(Collected data)
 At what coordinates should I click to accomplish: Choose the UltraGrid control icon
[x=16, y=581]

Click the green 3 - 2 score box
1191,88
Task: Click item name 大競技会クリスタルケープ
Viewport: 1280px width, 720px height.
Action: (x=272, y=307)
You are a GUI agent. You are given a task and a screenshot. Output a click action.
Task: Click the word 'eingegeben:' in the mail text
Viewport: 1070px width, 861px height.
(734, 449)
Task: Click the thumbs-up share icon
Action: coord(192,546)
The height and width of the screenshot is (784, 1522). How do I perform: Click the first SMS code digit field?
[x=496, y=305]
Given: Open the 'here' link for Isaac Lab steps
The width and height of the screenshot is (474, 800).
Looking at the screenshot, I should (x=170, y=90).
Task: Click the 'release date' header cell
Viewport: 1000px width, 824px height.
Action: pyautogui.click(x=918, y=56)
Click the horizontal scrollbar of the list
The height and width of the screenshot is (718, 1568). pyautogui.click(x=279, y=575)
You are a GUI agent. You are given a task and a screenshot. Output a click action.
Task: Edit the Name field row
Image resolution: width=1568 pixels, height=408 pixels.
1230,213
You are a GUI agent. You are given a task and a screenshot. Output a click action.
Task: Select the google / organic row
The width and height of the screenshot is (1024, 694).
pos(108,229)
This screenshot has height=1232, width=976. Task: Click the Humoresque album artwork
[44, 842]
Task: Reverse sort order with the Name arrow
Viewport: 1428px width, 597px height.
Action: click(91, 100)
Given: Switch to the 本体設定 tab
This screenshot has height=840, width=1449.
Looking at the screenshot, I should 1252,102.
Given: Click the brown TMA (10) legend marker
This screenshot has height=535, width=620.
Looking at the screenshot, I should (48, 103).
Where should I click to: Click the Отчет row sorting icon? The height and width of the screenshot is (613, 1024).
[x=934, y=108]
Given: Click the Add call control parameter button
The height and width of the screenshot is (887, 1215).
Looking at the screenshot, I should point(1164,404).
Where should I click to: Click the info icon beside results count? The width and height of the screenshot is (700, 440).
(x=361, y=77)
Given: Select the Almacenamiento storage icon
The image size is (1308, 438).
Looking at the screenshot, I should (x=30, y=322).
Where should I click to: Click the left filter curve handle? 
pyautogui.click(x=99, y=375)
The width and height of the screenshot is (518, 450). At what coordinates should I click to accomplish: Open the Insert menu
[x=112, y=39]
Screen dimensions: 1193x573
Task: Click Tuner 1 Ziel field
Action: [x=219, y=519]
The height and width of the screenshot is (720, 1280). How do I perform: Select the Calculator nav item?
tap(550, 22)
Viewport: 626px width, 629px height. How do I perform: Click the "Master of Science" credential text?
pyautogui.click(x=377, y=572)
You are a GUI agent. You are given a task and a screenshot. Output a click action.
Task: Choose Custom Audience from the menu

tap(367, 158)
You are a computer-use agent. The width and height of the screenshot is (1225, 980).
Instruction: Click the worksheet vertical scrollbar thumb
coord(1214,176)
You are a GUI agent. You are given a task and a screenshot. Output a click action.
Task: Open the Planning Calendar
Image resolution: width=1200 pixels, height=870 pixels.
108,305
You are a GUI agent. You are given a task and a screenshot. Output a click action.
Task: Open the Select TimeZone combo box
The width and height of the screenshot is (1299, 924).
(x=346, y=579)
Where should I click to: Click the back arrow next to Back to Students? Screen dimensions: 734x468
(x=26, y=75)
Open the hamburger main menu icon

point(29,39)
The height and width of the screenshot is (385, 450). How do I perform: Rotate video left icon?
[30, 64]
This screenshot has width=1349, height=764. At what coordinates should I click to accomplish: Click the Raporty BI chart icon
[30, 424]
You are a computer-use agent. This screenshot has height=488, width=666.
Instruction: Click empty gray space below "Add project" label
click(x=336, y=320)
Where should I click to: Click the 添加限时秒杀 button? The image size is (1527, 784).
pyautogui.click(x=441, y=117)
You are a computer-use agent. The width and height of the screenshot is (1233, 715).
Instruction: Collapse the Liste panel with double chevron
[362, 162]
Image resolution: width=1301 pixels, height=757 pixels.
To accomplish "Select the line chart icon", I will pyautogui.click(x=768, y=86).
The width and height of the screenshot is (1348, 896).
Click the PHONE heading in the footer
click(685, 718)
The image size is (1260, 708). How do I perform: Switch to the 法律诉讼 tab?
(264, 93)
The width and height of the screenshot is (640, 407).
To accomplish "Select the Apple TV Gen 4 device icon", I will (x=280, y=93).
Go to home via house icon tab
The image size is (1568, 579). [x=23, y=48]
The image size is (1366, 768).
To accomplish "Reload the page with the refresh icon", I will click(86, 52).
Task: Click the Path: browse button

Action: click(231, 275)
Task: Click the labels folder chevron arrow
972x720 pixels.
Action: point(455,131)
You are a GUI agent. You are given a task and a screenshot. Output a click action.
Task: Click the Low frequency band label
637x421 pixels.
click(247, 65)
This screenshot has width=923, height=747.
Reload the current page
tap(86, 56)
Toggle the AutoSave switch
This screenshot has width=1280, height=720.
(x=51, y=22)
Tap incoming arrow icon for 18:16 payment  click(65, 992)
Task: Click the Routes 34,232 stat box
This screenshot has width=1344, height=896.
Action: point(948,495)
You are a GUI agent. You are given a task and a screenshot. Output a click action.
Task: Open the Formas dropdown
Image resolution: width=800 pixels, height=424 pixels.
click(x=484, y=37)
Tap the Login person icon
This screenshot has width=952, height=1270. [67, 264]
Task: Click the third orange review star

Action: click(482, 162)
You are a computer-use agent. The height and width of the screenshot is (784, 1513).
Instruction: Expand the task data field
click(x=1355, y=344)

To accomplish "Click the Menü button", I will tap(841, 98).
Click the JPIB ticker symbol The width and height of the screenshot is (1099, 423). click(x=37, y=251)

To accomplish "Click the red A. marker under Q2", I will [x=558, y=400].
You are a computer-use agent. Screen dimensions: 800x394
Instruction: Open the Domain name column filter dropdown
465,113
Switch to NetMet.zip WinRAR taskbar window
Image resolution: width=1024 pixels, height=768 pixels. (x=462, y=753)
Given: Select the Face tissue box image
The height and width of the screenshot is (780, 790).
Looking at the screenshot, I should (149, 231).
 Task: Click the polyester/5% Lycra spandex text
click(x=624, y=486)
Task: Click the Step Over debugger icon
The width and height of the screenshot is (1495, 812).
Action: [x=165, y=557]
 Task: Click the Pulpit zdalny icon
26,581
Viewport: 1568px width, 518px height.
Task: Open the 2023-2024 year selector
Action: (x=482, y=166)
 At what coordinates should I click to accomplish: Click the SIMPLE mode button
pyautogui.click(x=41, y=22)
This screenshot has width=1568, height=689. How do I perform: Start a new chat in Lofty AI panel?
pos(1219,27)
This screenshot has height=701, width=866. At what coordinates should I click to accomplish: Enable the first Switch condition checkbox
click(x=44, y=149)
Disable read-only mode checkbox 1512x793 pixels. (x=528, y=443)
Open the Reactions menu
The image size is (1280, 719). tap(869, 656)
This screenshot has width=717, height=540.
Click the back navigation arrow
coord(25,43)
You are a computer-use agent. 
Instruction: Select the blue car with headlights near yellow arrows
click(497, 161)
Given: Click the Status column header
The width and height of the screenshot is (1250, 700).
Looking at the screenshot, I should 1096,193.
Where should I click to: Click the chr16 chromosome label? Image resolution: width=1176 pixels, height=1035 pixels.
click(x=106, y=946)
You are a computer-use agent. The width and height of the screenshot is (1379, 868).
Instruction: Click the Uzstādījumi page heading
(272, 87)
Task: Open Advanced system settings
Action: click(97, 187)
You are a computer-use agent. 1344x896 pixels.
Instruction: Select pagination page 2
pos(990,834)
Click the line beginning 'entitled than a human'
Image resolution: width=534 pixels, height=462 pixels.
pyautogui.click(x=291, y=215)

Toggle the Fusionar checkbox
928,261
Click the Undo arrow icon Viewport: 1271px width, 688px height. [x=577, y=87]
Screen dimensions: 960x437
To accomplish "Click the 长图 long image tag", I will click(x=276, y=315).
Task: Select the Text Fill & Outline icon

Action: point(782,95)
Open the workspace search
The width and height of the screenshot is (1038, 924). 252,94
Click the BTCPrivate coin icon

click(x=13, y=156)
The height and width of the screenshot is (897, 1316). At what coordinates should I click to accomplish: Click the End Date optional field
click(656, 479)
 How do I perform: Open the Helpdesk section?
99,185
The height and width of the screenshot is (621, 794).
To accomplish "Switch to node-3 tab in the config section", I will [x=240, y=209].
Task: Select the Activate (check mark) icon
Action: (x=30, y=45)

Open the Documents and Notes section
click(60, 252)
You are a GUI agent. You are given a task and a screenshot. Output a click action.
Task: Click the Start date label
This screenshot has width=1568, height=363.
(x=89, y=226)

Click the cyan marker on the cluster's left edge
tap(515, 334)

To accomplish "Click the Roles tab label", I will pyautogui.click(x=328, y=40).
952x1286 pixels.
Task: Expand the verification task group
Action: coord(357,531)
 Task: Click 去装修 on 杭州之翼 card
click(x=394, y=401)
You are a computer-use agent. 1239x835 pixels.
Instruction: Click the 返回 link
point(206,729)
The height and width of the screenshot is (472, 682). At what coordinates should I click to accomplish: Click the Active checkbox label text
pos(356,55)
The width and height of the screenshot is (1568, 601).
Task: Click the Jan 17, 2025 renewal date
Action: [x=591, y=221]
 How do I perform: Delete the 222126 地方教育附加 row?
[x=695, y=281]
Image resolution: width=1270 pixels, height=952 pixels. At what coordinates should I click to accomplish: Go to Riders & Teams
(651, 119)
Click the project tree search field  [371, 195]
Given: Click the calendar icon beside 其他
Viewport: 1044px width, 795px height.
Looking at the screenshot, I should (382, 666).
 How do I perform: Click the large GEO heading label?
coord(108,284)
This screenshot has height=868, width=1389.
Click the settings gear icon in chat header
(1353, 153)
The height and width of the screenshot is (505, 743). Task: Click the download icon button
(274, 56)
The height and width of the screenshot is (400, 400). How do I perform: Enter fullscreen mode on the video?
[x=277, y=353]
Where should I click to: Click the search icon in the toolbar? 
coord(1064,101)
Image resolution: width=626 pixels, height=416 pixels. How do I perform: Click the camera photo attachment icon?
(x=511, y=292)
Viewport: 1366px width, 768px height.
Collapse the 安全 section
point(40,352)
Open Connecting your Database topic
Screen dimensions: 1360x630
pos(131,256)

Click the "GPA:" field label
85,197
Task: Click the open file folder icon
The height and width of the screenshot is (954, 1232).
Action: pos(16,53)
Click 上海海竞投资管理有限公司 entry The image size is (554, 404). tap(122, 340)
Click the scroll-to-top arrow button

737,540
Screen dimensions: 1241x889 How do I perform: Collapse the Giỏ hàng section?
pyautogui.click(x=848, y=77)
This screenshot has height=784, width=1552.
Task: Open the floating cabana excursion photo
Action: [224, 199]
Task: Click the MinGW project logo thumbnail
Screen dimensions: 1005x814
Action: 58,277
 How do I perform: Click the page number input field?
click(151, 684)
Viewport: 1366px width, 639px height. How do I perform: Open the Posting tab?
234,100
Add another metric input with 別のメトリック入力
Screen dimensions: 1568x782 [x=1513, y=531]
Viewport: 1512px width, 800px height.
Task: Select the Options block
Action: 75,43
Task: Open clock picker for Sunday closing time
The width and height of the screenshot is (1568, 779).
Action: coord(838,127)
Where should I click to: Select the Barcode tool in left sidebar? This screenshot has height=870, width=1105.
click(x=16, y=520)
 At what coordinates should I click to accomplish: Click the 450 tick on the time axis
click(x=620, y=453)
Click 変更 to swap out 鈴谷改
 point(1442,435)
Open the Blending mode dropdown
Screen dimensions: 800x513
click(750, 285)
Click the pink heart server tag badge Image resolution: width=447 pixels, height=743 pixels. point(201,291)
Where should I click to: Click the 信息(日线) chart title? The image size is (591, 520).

EXERCISE INSTRUCTIONS: The first line of the entries above and every line after it, up to and including the line with "Given: Click the brown TMA (10) legend marker", should be set down exactly.

EXPECTED OUTPUT:
 At what coordinates should I click to accomplish: Choose the UltraGrid control icon
[x=16, y=581]

Click the green 3 - 2 score box
1191,88
Task: Click item name 大競技会クリスタルケープ
Viewport: 1280px width, 720px height.
Action: (x=272, y=307)
You are a GUI agent. You are given a task and a screenshot. Output a click action.
Task: Click the word 'eingegeben:' in the mail text
Viewport: 1070px width, 861px height.
(734, 449)
Task: Click the thumbs-up share icon
Action: coord(192,546)
The height and width of the screenshot is (784, 1522). How do I perform: Click the first SMS code digit field?
[x=496, y=305]
Given: Open the 'here' link for Isaac Lab steps
The width and height of the screenshot is (474, 800).
Looking at the screenshot, I should (x=170, y=90).
Task: Click the 'release date' header cell
Viewport: 1000px width, 824px height.
Action: pyautogui.click(x=918, y=56)
Click the horizontal scrollbar of the list
The height and width of the screenshot is (718, 1568). pyautogui.click(x=279, y=575)
You are a GUI agent. You are given a task and a screenshot. Output a click action.
Task: Edit the Name field row
Image resolution: width=1568 pixels, height=408 pixels.
1230,213
You are a GUI agent. You are given a task and a screenshot. Output a click action.
Task: Select the google / organic row
The width and height of the screenshot is (1024, 694).
pos(108,229)
This screenshot has height=1232, width=976. Task: Click the Humoresque album artwork
[44, 842]
Task: Reverse sort order with the Name arrow
Viewport: 1428px width, 597px height.
Action: click(91, 100)
Given: Switch to the 本体設定 tab
This screenshot has height=840, width=1449.
Looking at the screenshot, I should 1252,102.
Given: Click the brown TMA (10) legend marker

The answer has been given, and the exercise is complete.